Confessions of a professional gamer

GR: What's the biggest misconception people have about what you do for a living?

Laurent Keoula: The one that stands out the most right now is that people think gaming is what I do for a living. I don't look at it that way really. I'm a college student and once I graduate I won't have time for competitive gaming anymore.

Garett Bambrough: The biggest misconception is that I play with four other small Asian nerds with glasses. People don't realize that in gaming the range of races, ages, and gender is huge. And it's a great thing.
Chad Neil: People like to think that gamers are people with no lives. The funny thing is that no gamer I know in the CGS is boring at all. They're all very fun to be around and we all like to do things outdoors.

Yazan Ammari: When I tell people that I am a professional gamer, the first assumption is that I test games for companies or I create games. False! I don't have any involvement in the creation. I just played the game, caught on faster than most, and am able to perform better than everyone else. If Counter-Strike was Mario Bros., I could beat the level faster than everyone else while shooting fireballs.

Chris Harris: That we are all lazy people and don't want to do anything but play games. Most people don't realize that this is just as competitive as anything else.

Above: Garett "Grt" Bambrough doesn't play with four small Asian nerds. They're too busy playing StarCraft

GR: Is a professional gamer's salary really enough to live on? Do you have a day job?

Laurent Keoula: At the moment, I'm still living with my parents and this salary is enough to live on while I'm going to school.

Mike Stanowski:
For me it is, but it depends on your lifestyle. I plan to hold a job or another source of income along with what I get from pro gaming in the near future.

Yazan Ammari: Right now with placing 2nd in world, it is enough. On the off-season we still collect salaried checks monthly, and it gives us time to get day jobs. I normally work for my father in the off-season. He is a private business owner.

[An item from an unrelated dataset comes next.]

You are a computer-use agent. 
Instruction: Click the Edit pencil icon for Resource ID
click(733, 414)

Moe Assad: It's more than enough if you're living at home. But it might get hard if you're living on your own.

Garett Bambrough: If I was done with school and had to run my life on what I get right now, then no. For now, it is great and is getting me through school, and for that, I am grateful. I play hockey on the side and get paid for it. I am a goalie and I rent myself out to people who need one for when they play. It's good money.

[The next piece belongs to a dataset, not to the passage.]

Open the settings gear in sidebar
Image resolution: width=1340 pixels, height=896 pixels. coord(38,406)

Chad Neil: You can live on a gamer's salary. Some games make more money than others. I'm about to get a day job so that I can save my money in the bank.

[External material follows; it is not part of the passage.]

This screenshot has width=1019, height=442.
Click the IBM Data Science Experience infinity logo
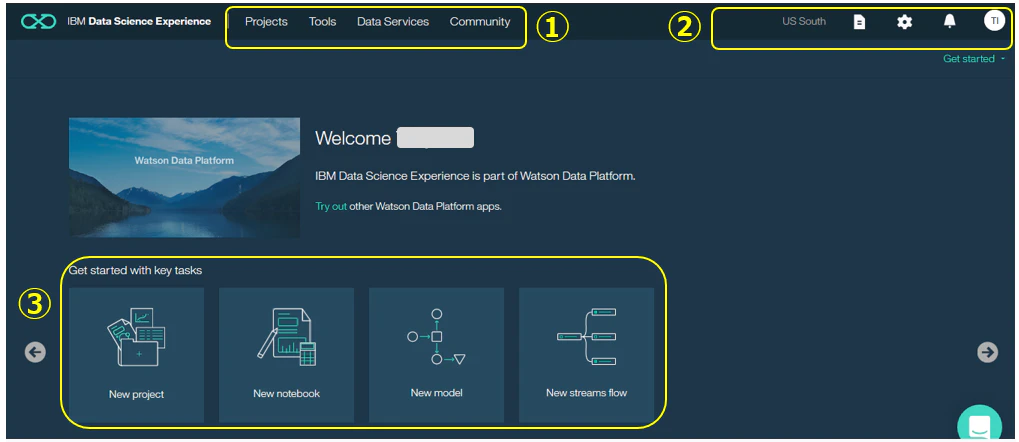[38, 21]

Chris Harris: The salary really isn't enough to live on. It's more of a side thing you would do if you were in school. I had a day job, but now a friend is letting me stay with him. We practice games and just chill.

Alessandro Avallone: I do not have a day job, I've been a professional gamer and lived from gaming since I was 16. Personally, gaming has its up and downs when it comes to salary, payments and so forth. But if you are a top gamer you can definitely make a living of it.

Kevin Uribe: It's definitely not for CGS pros unless you place 1st. We placed 2nd, and it's definitely not enough. The money is good for two or three months of work, but then you have to have other sources of income.
GR: We understand that Optx raked in about $150,000 at the last CGS tournament. How are winnings split up amongst the team?

Mike "paradox" Stanowski: Ten percent went to our manager, Kat, while the remainder was split 10 ways equally between us. Do the math and you get $13,500 per player, which includes me!